#### [TASK TO CARRY OUT]
Render as a numbered list the part of the listing below that opens with the line containing "At what coordinates should I click to accomplish: Toggle" and closes with the line containing "pos(27,620)", leaving out any blank lines.

## BEGIN DATA SUPPLIED

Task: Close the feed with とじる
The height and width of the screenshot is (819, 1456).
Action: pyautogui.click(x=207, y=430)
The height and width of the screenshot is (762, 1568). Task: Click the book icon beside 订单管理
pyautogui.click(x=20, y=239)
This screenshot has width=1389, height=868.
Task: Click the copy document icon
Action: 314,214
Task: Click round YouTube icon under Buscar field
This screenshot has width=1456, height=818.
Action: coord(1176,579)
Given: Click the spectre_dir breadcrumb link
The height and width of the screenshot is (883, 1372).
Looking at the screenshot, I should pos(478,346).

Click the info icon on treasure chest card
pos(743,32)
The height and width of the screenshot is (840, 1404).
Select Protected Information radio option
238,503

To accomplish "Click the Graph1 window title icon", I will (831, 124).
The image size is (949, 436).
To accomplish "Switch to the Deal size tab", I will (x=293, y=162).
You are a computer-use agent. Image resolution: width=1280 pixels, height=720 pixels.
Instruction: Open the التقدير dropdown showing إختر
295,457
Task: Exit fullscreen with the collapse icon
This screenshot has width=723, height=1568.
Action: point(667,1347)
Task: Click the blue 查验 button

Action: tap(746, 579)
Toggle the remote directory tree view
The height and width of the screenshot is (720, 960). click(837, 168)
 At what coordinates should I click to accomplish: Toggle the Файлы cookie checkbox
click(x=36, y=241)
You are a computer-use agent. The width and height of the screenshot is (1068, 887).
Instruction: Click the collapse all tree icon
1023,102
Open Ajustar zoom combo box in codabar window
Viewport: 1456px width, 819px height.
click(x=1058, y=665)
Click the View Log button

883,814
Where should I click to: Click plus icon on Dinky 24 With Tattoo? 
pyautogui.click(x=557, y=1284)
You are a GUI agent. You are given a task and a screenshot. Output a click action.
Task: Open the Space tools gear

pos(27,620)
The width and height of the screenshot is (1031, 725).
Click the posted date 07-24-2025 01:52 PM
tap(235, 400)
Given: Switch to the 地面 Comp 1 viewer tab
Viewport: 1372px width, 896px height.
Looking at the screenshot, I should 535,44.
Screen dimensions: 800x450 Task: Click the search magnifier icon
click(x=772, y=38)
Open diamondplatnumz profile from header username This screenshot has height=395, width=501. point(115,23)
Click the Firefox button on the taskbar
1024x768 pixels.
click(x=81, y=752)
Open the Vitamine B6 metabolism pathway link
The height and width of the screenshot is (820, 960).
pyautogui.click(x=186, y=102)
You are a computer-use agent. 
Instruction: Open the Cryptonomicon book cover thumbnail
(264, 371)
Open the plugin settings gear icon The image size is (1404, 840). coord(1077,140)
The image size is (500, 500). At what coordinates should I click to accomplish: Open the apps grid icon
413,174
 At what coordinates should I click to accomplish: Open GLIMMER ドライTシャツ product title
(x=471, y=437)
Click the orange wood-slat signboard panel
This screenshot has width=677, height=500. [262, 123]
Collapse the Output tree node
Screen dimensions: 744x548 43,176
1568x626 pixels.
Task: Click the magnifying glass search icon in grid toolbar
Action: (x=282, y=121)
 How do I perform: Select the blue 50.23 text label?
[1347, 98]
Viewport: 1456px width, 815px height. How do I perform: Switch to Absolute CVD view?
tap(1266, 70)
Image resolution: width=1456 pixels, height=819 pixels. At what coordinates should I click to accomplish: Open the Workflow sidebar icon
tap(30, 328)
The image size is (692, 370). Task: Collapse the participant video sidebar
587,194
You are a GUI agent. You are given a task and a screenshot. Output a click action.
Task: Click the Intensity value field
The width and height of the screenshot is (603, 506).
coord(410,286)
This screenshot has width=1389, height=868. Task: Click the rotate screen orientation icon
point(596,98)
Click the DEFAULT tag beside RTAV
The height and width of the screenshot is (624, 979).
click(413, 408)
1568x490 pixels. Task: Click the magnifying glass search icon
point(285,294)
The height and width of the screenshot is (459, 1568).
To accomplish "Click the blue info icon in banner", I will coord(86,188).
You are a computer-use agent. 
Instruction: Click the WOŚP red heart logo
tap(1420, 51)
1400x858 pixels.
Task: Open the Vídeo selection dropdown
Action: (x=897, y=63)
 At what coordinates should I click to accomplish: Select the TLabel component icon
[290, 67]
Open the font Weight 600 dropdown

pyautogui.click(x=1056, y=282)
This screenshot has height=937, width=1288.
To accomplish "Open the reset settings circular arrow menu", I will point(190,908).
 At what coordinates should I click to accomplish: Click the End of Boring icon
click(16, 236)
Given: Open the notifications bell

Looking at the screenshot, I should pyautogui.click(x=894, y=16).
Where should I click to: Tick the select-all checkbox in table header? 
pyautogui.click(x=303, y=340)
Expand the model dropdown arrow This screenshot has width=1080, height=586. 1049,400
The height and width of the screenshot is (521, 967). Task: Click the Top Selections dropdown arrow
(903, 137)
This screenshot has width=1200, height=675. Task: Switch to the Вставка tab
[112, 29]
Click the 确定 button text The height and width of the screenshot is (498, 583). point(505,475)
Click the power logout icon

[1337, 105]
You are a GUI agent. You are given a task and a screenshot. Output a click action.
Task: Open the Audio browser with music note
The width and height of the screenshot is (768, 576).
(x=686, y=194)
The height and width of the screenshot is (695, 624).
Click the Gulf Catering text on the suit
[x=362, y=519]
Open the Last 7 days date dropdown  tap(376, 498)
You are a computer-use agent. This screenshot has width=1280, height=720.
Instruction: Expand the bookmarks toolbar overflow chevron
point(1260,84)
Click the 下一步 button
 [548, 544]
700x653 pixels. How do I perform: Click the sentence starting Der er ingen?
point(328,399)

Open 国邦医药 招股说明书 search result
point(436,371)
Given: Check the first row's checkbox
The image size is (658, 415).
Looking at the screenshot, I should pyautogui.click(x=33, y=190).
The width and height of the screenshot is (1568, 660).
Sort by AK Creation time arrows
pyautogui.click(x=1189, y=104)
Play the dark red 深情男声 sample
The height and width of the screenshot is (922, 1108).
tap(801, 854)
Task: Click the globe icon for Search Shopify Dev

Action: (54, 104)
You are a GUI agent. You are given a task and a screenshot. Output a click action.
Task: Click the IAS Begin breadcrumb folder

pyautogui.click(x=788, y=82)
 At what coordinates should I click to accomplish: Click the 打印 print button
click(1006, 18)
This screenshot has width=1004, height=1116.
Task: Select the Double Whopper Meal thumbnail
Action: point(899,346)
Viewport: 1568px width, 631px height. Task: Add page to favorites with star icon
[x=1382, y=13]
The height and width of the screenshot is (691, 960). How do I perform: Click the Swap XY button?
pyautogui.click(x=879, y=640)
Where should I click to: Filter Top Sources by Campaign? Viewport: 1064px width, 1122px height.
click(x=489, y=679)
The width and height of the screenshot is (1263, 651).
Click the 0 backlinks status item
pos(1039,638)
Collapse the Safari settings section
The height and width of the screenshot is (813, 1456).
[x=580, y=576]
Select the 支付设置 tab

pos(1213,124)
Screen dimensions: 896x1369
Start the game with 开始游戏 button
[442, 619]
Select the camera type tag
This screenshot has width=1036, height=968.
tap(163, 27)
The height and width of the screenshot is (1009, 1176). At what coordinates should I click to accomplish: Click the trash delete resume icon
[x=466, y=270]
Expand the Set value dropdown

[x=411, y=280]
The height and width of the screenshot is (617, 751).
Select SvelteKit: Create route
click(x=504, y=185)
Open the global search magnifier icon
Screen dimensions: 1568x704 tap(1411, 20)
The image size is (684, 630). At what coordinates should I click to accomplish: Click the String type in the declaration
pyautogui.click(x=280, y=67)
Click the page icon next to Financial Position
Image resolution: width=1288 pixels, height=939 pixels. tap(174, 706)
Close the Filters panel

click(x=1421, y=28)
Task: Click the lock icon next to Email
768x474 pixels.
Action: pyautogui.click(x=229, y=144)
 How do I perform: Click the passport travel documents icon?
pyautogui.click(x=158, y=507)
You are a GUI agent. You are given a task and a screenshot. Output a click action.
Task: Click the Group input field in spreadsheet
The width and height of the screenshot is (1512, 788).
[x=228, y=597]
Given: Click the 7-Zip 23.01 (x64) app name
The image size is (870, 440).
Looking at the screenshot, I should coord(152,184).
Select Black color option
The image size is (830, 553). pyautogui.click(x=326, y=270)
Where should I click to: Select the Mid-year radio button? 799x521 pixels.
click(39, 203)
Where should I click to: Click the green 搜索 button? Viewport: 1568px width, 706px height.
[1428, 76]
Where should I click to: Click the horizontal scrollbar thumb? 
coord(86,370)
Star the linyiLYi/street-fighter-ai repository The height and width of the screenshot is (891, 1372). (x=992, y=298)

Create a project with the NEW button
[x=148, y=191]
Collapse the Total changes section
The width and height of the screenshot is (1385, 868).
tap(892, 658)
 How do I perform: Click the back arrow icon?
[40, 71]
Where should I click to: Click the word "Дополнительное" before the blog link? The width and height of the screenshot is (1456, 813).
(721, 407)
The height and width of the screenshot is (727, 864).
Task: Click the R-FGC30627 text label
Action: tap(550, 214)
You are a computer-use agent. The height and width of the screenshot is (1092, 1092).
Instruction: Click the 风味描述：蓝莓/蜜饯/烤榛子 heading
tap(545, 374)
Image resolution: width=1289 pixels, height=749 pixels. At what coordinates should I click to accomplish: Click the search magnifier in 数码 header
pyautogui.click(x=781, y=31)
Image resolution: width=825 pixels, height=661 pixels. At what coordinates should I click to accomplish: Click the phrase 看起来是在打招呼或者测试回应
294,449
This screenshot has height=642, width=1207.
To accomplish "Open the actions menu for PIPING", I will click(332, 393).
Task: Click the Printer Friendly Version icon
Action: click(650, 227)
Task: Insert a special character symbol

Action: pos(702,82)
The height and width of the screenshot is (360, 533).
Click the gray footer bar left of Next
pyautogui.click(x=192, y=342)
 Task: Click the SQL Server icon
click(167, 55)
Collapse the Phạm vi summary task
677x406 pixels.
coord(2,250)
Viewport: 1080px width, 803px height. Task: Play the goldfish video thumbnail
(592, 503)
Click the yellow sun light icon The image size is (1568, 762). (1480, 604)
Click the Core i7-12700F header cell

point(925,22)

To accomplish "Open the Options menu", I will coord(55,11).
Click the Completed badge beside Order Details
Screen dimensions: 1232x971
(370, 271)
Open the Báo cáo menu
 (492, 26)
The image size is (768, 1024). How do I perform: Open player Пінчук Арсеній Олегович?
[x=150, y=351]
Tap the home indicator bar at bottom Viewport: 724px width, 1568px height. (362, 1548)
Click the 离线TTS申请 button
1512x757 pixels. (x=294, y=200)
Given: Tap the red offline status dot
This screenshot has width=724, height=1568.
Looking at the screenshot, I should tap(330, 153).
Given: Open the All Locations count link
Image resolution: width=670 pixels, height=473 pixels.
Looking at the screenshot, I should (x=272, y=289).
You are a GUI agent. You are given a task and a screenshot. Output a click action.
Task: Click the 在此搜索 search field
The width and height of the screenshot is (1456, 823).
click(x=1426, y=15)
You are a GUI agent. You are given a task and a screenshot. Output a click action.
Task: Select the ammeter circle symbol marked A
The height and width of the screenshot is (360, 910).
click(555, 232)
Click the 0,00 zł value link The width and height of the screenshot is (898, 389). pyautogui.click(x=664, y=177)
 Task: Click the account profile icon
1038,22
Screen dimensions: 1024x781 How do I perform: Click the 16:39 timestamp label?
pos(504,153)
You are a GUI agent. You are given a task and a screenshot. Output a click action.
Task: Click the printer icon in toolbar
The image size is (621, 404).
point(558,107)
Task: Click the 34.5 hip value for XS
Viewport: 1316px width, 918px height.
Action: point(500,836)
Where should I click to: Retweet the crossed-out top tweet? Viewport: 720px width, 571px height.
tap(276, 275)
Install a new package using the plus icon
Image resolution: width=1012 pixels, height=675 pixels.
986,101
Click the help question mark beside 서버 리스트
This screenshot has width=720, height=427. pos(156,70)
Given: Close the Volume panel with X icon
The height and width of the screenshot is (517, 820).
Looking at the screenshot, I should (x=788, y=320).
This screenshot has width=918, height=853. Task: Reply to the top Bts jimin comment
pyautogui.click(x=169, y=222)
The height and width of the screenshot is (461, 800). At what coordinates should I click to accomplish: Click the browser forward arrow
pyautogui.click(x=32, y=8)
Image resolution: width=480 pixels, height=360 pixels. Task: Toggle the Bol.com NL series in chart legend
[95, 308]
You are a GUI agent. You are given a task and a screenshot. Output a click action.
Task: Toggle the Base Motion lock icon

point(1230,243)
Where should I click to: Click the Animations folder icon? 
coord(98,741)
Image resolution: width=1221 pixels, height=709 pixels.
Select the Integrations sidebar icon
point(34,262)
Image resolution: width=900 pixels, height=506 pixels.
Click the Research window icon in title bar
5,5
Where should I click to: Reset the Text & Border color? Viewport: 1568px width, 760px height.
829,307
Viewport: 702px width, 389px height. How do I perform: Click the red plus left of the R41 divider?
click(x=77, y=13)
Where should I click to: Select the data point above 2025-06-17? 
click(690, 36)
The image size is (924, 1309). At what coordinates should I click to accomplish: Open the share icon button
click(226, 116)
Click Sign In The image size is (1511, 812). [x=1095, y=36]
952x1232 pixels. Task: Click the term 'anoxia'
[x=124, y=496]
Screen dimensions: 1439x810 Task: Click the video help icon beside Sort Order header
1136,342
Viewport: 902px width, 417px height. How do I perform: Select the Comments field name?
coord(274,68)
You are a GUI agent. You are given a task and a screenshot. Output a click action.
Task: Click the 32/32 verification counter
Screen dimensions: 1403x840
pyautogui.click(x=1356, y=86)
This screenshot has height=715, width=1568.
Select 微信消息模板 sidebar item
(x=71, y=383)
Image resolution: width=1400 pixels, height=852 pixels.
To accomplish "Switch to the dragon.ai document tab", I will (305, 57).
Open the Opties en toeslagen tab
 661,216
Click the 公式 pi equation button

## END DATA SUPPLIED

#### [REPLY]
1.  At what coordinates should I click to accomplish: Toggle the Файлы cookie checkbox
2. click(x=36, y=241)
3. You are a computer-use agent. The width and height of the screenshot is (1068, 887).
4. Instruction: Click the collapse all tree icon
5. 1023,102
6. Open Ajustar zoom combo box in codabar window
7. Viewport: 1456px width, 819px height.
8. click(x=1058, y=665)
9. Click the View Log button
10. 883,814
11. Where should I click to: Click plus icon on Dinky 24 With Tattoo? 
12. pyautogui.click(x=557, y=1284)
13. You are a GUI agent. You are given a task and a screenshot. Output a click action.
14. Task: Open the Space tools gear
15. pos(27,620)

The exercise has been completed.